Δευτέρα 10 Απριλίου 2017

Eleni Papadaki



                                                       



     Eleni Papadaki                                     ΕΛΕΝΗ ΠΑΠΑΔΑΚΗ

     Born 1903                                              Died December 21, 1944


Section One, Number 375

Sometimes a story writes itself and is easily forgotten; sometimes there is one impossible to forget and even harder to write about. Who knew that would be the case with this monument?  I had passed it many times in the early days of exploring the cemetery. Truth to tell, I thought it was kitsch – a blank faced sphinx! I was using it as a marker, pointing to the many Phanariot graves in front of it to the south. I did not know who Eleni Papadaki was. My interest was piqued when I looked closer one day for a sculptor’s name and saw that the Greek poet  Angelos Sikelianos   had written her epitaph (1). She must have been someone in the arts… 

It was then that I discovered she had been one of Greece’ great actresses, and very much someone in the wrong place at the wrong time. On December 21, 1944, she was brutally murdered by a Communist ‘people’s court’ set up by OPLA ‘the people’s police’ –stripped naked and hacked to death as a collaborator.  It is a chilling story.

Her Early Life (Act One) 

Eleni was born in 19O3 or 1908 to an educated and well-off middle class family. Her father held a high position in the Ionian Bank and her mother was the daughter of well known university professor.  She attended the German School and would learn to speak English, German, Italian, and French fluently. Eleni wanted to become an actress from an early age, even making sure she learned enough ancient Greek to be able to study the classics in their original form.  She played the piano, studied voice, – did all of the right things to prepare herself for a stage career. 

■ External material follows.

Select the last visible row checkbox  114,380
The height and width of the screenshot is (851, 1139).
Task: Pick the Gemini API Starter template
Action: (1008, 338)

Her first appearance was in Pirandello’s Six Characters in Search of an Author. It was 1925 and she was an immediate sensation. Her next appearance was in the same year in Oscar Wilde’s Salome.  In 1926, she joined the New Company. She appeared frequently with many famous actors and actresses and was known for her beautiful voice and versatility.  She would star in Dumas’  Camille, Ibsen’s John Gabriel Borkman , Shakespeare’s  Othello and Merchant of Venice as well as classical tragedies such as  Electra  Antigone, Iphigenia in Tauris, and Hecuba.

 In I931 she appeared in the only film she ever made. It was not a success and she re focused on the stage joining the National Theatre soon after it was founded in 1932.

The Complication 

 Timing is everything in acting and in life.  Eleni had become known for her brilliant performances just about the time that Marika Kotopouli’s (who was some 20 years older) bright star was waning and the National Theatre of Greece was formed. This was both lucky and unlucky. With her amazing talent, she may have been ready to be the next theatrical great, but her career in National Theatre was overshadowed for years by another great actress and contemporary, Katina Paxinou. Katina had been one of the founding members of the Theatre and she, together with her future husband Alexis  Minotis, dominated its stage all during the thirties. During a time that Eleni and her admirers firmly believed that her star should have been burning brighter. Professional jealousy and the factions it caused in the theatre world would, under normal circumstances not have proved fatal, but the circumstances in 1940 were anything but normal.

 It may explain why, when Paxinou’s absence  after 1940 (2) left the stage clear for her at last,  Papadaki  felt that her moment had come, no matter that it coincided with the Italian and then the German invasion of Greece. She was focused on her career, not politics. 

As the Occupation progressed, she did not seem to comprehend her vulnerability. There was no such category as ‘non-political during this period. Germans and Italians also attended performances at the National Theatre. (3)   She enjoyed the fervent admiration of dapper Ioannis Rallis, 23 years her senior, who in 1943 had became the third quisling Prime Minister under the Nazis. He had been a long time friend of the family. Apparently she would often arrive for a performance at the theatre driven by his chauffeur.  She scoffed at the rumors that she was his mistress.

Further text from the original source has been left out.